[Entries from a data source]
Begin

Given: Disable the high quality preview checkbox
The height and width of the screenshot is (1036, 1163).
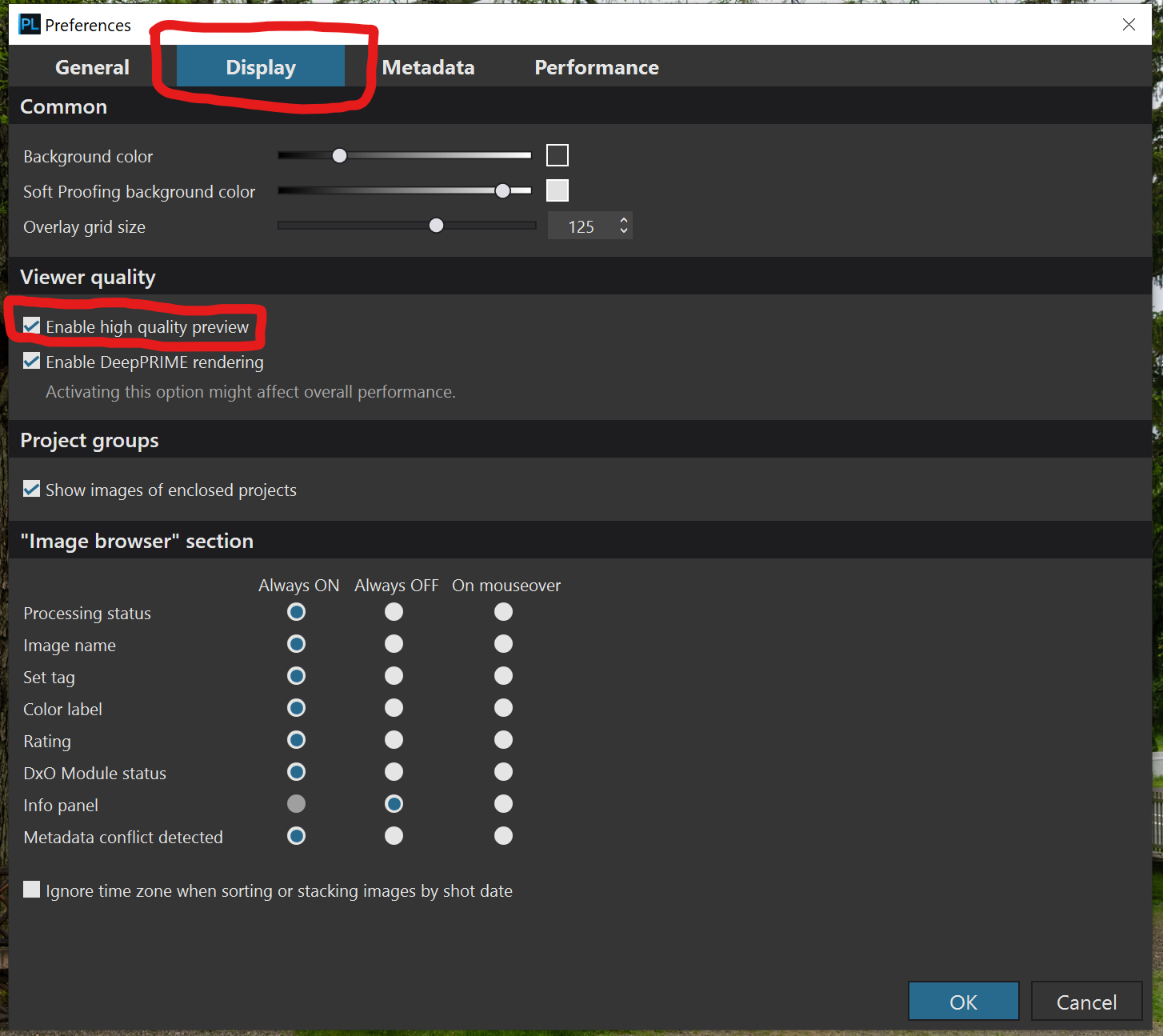Looking at the screenshot, I should 32,326.
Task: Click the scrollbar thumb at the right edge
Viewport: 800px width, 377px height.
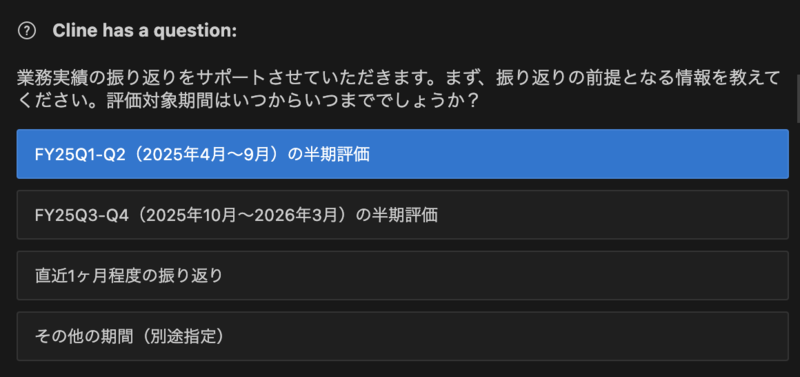Action: point(798,98)
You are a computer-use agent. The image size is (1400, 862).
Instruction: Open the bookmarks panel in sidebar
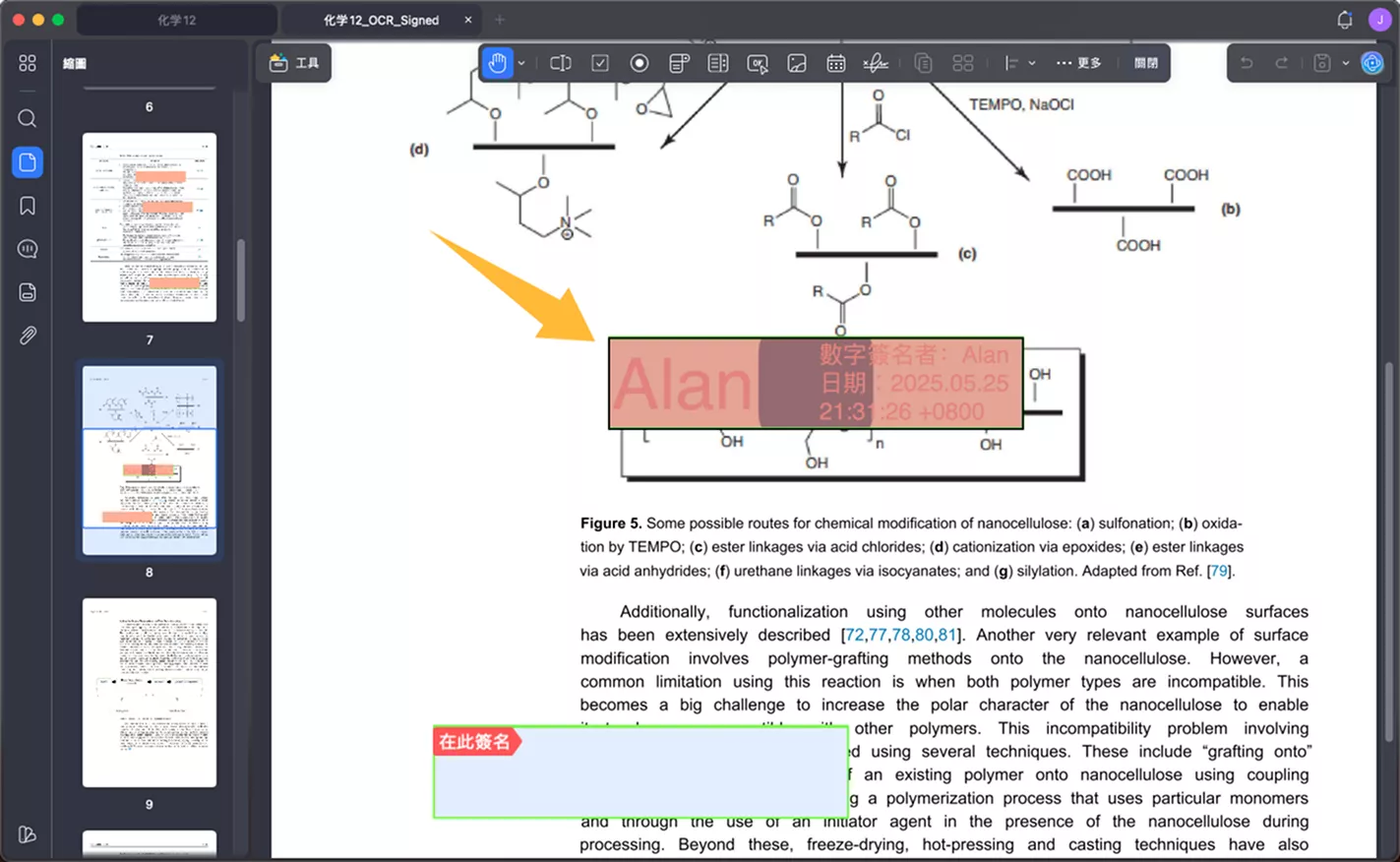click(x=28, y=206)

End

WORK TO DO - Can you format the entries above as a two-column CSV with the headers "request" and "answer", one row per entry, starting at the line containing "Task: Click the" and ending at the end of the entries? Put each field in quotes, turn line breaks into spaces, and leave the pictures out.

SOLVED EXERCISE -
request,answer
"Task: Click the scrollbar thumb at the right edge Viewport: 800px width, 377px height.","Action: point(798,98)"
"You are a computer-use agent. The image size is (1400, 862). Instruction: Open the bookmarks panel in sidebar","click(x=28, y=206)"